(Some records)
# # # # #
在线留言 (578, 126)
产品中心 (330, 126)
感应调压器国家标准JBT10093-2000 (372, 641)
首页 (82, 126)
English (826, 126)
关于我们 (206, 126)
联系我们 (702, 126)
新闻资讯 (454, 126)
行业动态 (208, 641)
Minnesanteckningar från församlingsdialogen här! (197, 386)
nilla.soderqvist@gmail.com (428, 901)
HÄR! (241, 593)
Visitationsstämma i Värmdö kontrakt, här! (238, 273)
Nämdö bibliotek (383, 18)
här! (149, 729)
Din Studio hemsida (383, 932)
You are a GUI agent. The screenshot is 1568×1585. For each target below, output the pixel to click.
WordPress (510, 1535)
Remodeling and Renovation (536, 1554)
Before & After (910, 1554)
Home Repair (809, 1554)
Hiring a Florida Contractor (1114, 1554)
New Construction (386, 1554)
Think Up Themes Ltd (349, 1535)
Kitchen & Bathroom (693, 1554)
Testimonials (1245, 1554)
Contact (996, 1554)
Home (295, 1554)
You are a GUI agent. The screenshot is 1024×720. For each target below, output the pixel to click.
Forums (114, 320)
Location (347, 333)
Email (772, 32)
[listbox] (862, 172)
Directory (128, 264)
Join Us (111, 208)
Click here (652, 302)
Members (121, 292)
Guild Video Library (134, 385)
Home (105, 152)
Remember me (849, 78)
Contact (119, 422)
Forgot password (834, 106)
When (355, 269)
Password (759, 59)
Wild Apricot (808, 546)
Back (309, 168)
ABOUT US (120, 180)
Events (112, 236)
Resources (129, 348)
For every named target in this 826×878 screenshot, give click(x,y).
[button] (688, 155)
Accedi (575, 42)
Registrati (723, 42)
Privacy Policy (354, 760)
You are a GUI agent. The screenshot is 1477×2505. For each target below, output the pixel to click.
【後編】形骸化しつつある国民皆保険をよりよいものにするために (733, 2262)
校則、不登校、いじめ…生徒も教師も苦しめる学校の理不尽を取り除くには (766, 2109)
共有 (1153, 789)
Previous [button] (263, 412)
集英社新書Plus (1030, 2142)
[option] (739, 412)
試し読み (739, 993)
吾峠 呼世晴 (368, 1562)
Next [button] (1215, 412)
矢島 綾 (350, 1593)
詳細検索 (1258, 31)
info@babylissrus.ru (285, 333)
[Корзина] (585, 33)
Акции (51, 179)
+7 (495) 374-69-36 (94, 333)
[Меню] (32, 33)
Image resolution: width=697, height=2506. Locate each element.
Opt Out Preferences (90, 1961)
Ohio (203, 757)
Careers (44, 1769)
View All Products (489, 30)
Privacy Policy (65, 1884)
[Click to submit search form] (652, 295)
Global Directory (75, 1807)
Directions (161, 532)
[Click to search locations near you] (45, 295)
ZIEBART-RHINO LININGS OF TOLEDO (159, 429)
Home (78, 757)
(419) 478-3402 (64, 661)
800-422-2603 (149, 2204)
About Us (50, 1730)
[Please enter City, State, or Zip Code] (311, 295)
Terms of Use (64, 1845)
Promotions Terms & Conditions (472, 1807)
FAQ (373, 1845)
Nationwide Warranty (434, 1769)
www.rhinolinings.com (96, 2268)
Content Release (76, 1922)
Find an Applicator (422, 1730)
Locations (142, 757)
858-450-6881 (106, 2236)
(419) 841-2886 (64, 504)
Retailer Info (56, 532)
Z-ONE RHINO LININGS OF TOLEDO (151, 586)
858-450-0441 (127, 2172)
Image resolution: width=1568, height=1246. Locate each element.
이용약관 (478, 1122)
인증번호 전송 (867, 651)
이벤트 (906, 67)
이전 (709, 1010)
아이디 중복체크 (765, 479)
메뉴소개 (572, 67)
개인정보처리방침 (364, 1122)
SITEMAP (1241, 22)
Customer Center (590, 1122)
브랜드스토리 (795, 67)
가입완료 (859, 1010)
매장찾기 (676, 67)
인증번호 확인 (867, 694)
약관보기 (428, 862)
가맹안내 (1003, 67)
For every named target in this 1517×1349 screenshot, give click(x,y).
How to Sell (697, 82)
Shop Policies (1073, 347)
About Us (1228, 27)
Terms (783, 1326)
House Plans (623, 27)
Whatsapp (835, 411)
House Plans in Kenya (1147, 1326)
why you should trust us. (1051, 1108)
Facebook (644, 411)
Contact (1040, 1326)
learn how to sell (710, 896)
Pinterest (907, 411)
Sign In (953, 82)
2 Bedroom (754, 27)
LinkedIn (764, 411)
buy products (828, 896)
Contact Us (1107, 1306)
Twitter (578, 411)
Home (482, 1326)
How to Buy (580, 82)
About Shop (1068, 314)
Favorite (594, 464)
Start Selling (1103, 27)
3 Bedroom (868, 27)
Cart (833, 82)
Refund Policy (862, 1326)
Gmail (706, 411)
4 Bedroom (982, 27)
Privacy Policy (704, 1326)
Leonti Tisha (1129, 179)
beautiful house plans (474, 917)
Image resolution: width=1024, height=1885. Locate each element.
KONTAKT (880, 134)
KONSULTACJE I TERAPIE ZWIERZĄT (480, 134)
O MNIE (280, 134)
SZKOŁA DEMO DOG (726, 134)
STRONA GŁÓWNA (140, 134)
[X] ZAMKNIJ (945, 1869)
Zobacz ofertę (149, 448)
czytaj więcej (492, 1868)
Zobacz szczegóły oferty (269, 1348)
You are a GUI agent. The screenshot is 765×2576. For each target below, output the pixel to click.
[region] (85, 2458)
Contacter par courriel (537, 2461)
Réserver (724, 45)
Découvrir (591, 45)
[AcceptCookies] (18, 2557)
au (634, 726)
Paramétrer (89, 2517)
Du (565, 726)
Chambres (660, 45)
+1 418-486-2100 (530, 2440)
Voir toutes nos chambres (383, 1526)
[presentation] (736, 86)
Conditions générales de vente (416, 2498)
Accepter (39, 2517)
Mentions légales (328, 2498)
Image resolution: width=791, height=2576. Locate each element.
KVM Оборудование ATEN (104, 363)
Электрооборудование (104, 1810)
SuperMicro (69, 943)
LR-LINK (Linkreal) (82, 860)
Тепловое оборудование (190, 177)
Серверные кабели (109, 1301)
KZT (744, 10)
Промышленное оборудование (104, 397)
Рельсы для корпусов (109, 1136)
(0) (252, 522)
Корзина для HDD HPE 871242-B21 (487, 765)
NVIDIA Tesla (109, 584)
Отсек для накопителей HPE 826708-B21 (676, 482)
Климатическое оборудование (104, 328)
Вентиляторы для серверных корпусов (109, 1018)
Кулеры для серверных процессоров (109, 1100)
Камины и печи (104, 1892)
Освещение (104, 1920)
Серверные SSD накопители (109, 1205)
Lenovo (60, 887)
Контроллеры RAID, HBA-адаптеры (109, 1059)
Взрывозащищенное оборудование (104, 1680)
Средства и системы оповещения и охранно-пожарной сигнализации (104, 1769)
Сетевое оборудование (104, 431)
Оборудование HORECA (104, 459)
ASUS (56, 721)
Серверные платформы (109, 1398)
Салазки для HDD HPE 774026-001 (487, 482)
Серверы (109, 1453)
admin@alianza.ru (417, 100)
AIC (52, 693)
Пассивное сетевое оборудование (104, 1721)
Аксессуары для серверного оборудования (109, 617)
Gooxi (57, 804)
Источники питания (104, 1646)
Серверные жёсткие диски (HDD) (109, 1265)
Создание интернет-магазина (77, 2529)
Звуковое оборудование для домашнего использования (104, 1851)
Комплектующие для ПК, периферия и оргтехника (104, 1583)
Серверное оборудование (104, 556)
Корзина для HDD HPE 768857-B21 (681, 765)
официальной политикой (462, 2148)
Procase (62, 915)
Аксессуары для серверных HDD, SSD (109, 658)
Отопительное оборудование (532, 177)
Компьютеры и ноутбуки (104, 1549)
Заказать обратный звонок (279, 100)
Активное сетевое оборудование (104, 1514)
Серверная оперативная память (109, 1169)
# # # # #
**TASK INSTRUCTIONS**. Pull out the items from the line with "新闻资讯 (454, 126)" up to and including the line with "Remodeling and Renovation (536, 1554)", and reproduce each of those lines without any change.

**SOLUTION TO THIS EXERCISE**.
新闻资讯 (454, 126)
行业动态 (208, 641)
Minnesanteckningar från församlingsdialogen här! (197, 386)
nilla.soderqvist@gmail.com (428, 901)
HÄR! (241, 593)
Visitationsstämma i Värmdö kontrakt, här! (238, 273)
Nämdö bibliotek (383, 18)
här! (149, 729)
Din Studio hemsida (383, 932)
You are a GUI agent. The screenshot is 1568×1585. For each target below, output the pixel to click.
WordPress (510, 1535)
Remodeling and Renovation (536, 1554)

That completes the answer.